遊自耕 不常識を食らう シリーズno.136

さようなら 安倍総理大臣殿

復興を妨げているアベノミクス

東日本大震災から約3年半が過ぎました。しかし、福島第1原発事故による放射能汚染の対策や、津波によって破壊された広範な地域の復興は、今なお進んでいません。

宮城県の災害復興住宅は、3年経過時で計画の10%しか完成していません。被災者のために作られた約4万4000戸の仮設住宅の入居者は、無償入居期間が過ぎて立ち退きが迫られ、この後どこで暮らしたら良いかも定まらないし、経済的にも見通しが立たないでいます。
これら復興事業が進まない理由は、国の政策にあります。予算は付けたが実施できない。建設労働者が被災地に集まらないからです。

わが国の建設投資はバブル崩壊から約20年の間に半減し、それに伴って建設労働者も縮小してきました。そんな建設環境の中で、大量の建設労働者を必要とするアベノミクスという経済政策が打ち出されました。

公共事業関係費の倍増、低利資金の民間市場への大量放出、消費増税前の住宅駆け込み需要。これらにより、日本中が建設労働者不足に陥っています。

復興のための労働力を被災地に集中させるのとは真逆の政策が採られているのですから、災害復興が進む訳がありません。

建設業を破壊するアベノミクス

引き続き進行する建設労働者の減少。若者の集まらない建設業。このままでは、建設業自体が存続できません。

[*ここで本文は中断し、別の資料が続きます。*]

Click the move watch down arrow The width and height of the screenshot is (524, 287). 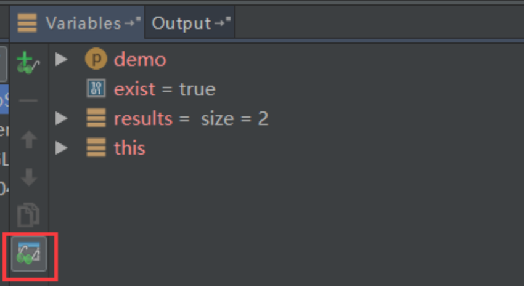(x=29, y=177)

国交省は、こんな建設産業の再生を目指して、政策を示し実行しています。が、これらは現実離れした机上の空論、そうでなければ建設業破壊の政策で、こんなことに国費を費やすべきではありません。

国交省の政策 問題点
国交省の政策建設労働者の賃金引上げ 建設労働者に賃金を支払う会社や親方が、賃金引上げのできる環境にない。
建設業者・労働者両者への、社会保険加入の強制 保険加入には、会社負担分と本人負担分を合わせて、日当の約30%分もの保険料支払が必要。それができない現状があるから、加入していないのである。
女性の労働者としての活用 本当に女性が進出できる職場環境が作れるか、女性が求めて働く魅力ある産業となれるか、極めて難しい。

また、このような政策によって、建設費の異常高騰が続き、住宅を建てようとしている人や、事業用の建築を計画している企業に対して、その実現を困難にしています。

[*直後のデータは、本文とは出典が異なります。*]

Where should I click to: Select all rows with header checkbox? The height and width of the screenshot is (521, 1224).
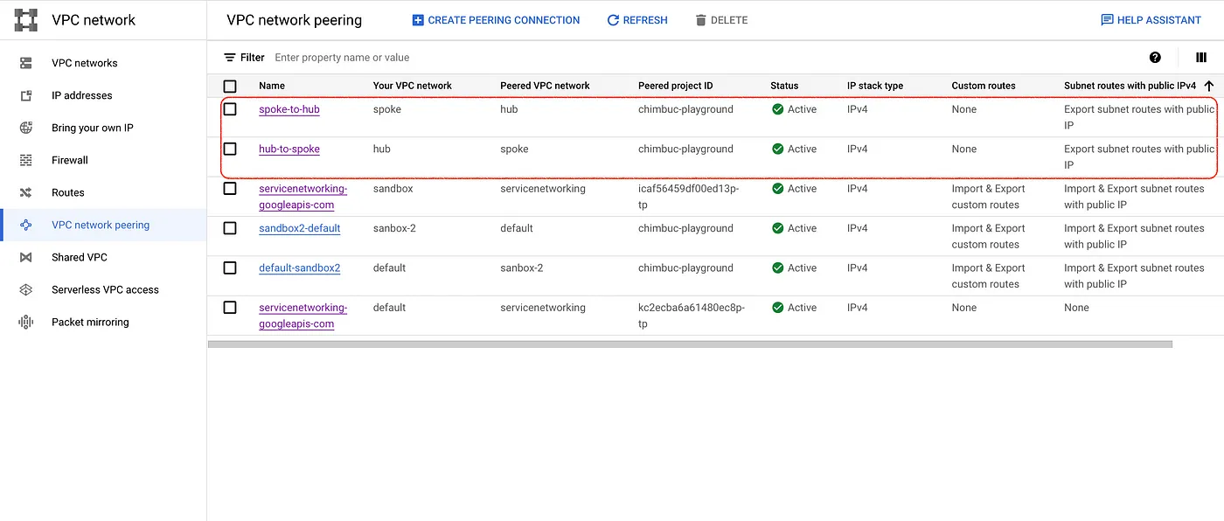click(230, 86)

さらに、これらの政策を利用して業績改善を目論むことのできるほんの一部の業者を除き、大方の業者には、アベノミクスの大盤振る舞いが終われば、地獄が待っています。よく考えて経営していかないと、息の根が止まってしまう。どう対処していくのか良く考えていくことが絶対必要だと、私は思います。

風が吹いたら桶屋が儲かる??

安倍総理は、長く続いているデフレに終止符を打つために、日銀の姿勢を転換させ、大量の資金を金融市場に送り込み、円安を促し、それにより輸出が拡大し、設備投資が拡大し、雇用が拡大し、賃金が上昇し、消費が押し上げられ、内需が拡大し…、という好循環を生むと言うのです。

しかし、変化したのは円安と株価高騰だけであり、その他はほとんど変わらない。風と桶屋は話のネタで、そうは問屋が卸さないのであります。

増加する空き家、飽食とダイエット、クローゼットに溢れる衣類の山。有り余る物資に囲まれながら、私たち日本人は、なぜ経済成長しなければならないのでしょうか。

人口縮小のわが国では、成長なき経済を前提にした経済政策を掲げる「政党」と「政治家」の登場が待たれています。

 「美しい日本を取り戻す」意味不明なスローガンを掲げ、軍事大国を夢見る、戦争ごっこの好きなボウヤ達には早く退陣していただき、政策の転換を図らなければなりません。

12月14日は、国民に考える時間も与えず、党利党略のために仕組まれた、衆議院選挙の投票日です。

新しい政権を実現するために、私たちも行動していきましょう。そして原発の再稼動をやめさせましょう。